When Land of the Lustrous premiered in 2017, the anime community’s first reaction was skepticism. A fully CGI anime about humanoid gemstones fighting moon invaders sounded like it could go wrong in a dozen ways. By the time the season ended, Studio Orange had delivered one of the most visually innovative and thematically rich anime of the decade. The show didn’t just overcome the stigma against CGI animation in anime. It made a case that CGI was the ideal medium for this particular story.
The series takes place in a far-future world where the only remaining life forms are the Lustrous, humanoid beings made of gemstones, who are locked in an eternal war against the Lunarians, ethereal invaders from the moon who seek to capture them and turn them into decorations. The protagonist, Phosphophyllite (Phos), is the youngest and weakest of the gems, brittle and seemingly useless, who desperately wants to contribute to the fight.
The Brilliance of Gemstone Animation
Studio Orange made the inspired choice to use CGI specifically because it allowed them to capture the translucent, reflective, light-refracting qualities of gemstones in ways that traditional 2D animation simply couldn’t. The result is genuinely breathtaking. Hair flows like liquid crystal, bodies shatter and reform with visceral weight, and light plays across the characters’ surfaces in ways that make them feel simultaneously alien and beautiful. The action sequences, particularly the battles against the Lunarians, use the three-dimensional space of CGI to create dynamic choreography that would be prohibitively expensive in hand-drawn animation.
The world-building unfolds with elegant restraint. Rather than dumping exposition, the show reveals its mythology gradually, letting viewers piece together the nature of the Lustrous, the Lunarians, and the mysterious Admirabilis (sea creatures who are the third surviving species) through observation and context. The central mystery of what the Lunarians actually want drives the narrative forward while the show explores deeper questions about identity and change.

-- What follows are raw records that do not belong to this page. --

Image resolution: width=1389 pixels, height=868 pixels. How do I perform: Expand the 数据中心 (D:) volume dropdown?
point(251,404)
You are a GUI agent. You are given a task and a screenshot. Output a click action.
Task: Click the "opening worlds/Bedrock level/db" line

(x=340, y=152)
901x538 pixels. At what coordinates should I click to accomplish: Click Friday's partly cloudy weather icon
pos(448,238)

Phos’s character arc is the show’s crowning achievement. Starting as a whiny, immature character who’s easy to dismiss, Phos undergoes a transformation across the 12 episodes that is both literal and metaphorical. As Phos loses parts of their body and gains replacements from other materials, their personality shifts in ways that are deeply unsettling and fascinating. The show uses the gem concept to explore what happens to identity when you’re physically and psychologically altered beyond recognition.
The voice cast, led by Tomoyo Kurosawa as Phos, brings remarkable emotional range to characters who could easily feel inhuman. The gems have distinct personalities that map to their mineral properties in clever ways, and the show finds warmth and humor in their community dynamics even as darker themes build beneath the surface.

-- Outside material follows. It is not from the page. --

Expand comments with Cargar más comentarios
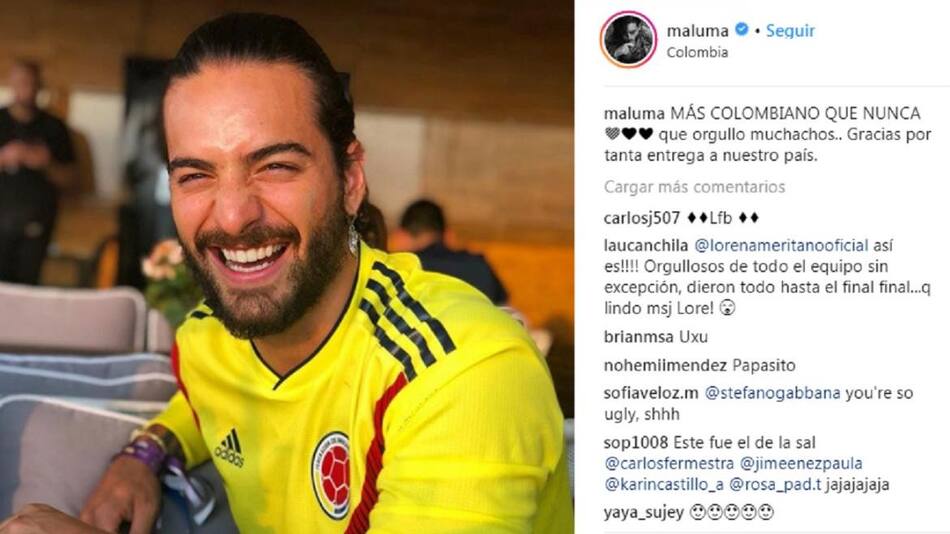950x534 pixels. pyautogui.click(x=694, y=187)
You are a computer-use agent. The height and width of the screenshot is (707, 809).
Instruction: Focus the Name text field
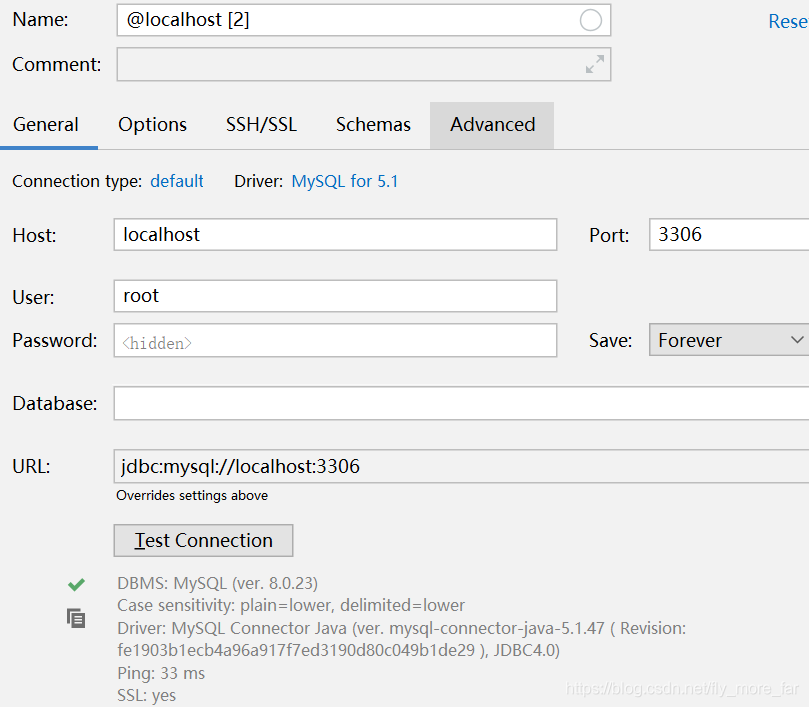(x=340, y=20)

A Story That Stops Before It’s Finished
The most significant criticism of Land of the Lustrous is that the anime covers only the early portion of Haruko Ichikawa’s ongoing manga. The 12-episode season ends at a point that feels like the story is just getting started, and as of now, no second season has been produced. For viewers who want resolution, this is a real problem. The anime works beautifully as a self-contained experience in terms of tone and thematic development, but the narrative is clearly incomplete.

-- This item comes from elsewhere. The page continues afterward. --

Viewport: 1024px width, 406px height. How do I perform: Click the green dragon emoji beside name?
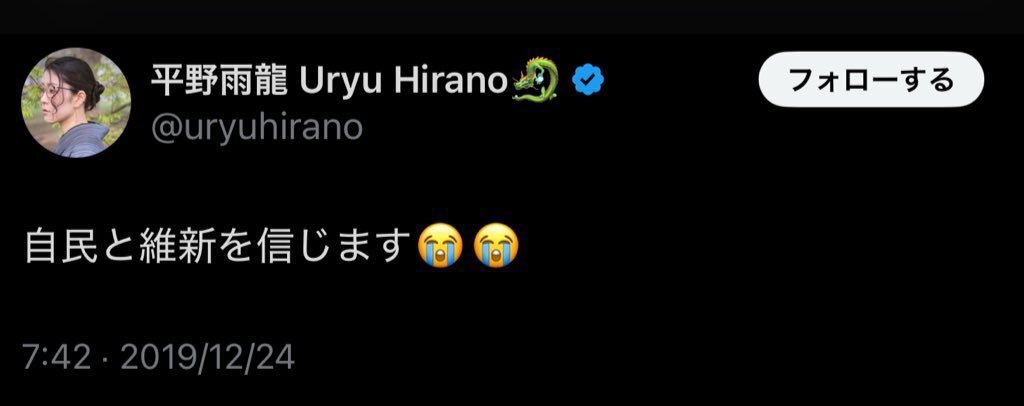point(536,80)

The early episodes require patience. The show takes its time establishing its world and characters, and Phos’s immaturity in the opening episodes can be grating before their character development kicks in. The pacing is deliberate rather than slow, but viewers expecting immediate action may find the first few episodes testing.
While the CGI is remarkably good, it isn’t perfect. Some character movements, particularly walking and casual conversation scenes, occasionally have the slight stiffness that CGI anime hasn’t fully solved. These moments are minor compared to the visual highs, but they’re present.
What You Lose When You Change
Land of the Lustrous asks a question that resonates far beyond its fantasy setting: if every part of you is gradually replaced, are you still you? Phos begins the series as one thing and ends it as something fundamentally different, and the show doesn’t treat this transformation as straightforwardly positive or negative. Change is necessary. Change is painful. Change might cost you everything you were. The gem metaphor makes this philosophical territory feel tangible and specific rather than abstract.
Should You Watch Land of the Lustrous?
If you appreciate anime that pushes visual and thematic boundaries, Land of the Lustrous is essential. Fans of shows like Shinsekai Yori, Made in Abyss, or Girls’ Last Tour will find a kindred spirit in its blend of beautiful worlds and unsettling undertones. The 12-episode length makes it an easy commitment, though be warned that you’ll likely want more when it ends. Skip it if incomplete stories frustrate you, or if CGI animation is a hard dealbreaker regardless of quality. This show might change your mind on that last point, but it can’t guarantee a sequel.
The Verdict on Land of the Lustrous
Land of the Lustrous is a triumph of vision and execution. Studio Orange took a medium that anime fans distrusted and used it to create something that couldn’t exist any other way. The story of Phos’s transformation is compelling, the world is fascinating, and the visual presentation is genuinely gorgeous. The lack of a continuation is a real loss, but what exists is 12 episodes of anime that expanded what the art form could look like and what it could say. That’s worth celebrating on its own terms.